# AIM OF THE EXERCISE
The expected output is an exact copy of the lines from the one containing "Given: Click the" to the final line below, minus any pictures.

Dataset entries:

=== Begin Enclosure ===

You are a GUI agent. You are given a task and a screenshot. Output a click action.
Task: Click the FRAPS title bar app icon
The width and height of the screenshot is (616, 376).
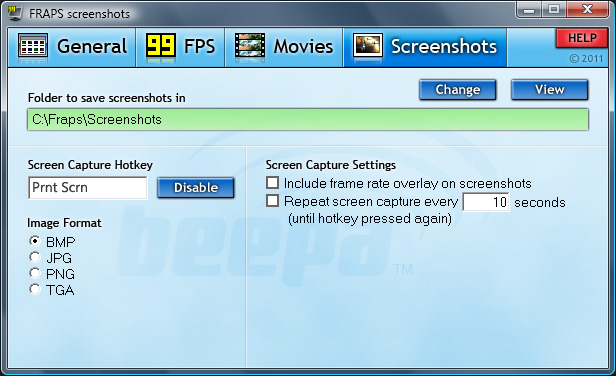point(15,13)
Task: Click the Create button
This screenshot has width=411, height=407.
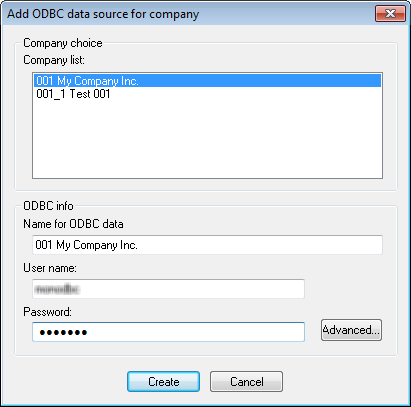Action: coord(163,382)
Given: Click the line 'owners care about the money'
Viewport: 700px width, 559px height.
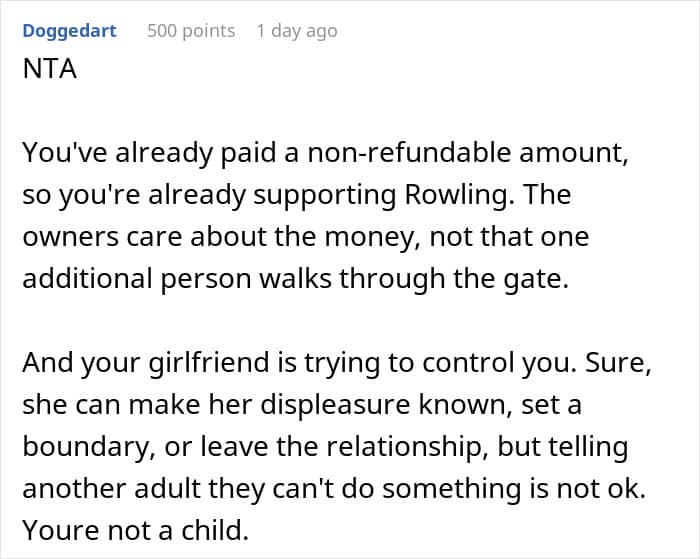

=== End Enclosure ===

# SOLUTION TO THIS TASK
Given: Click the line 'owners care about the money'
Viewport: 700px width, 559px height.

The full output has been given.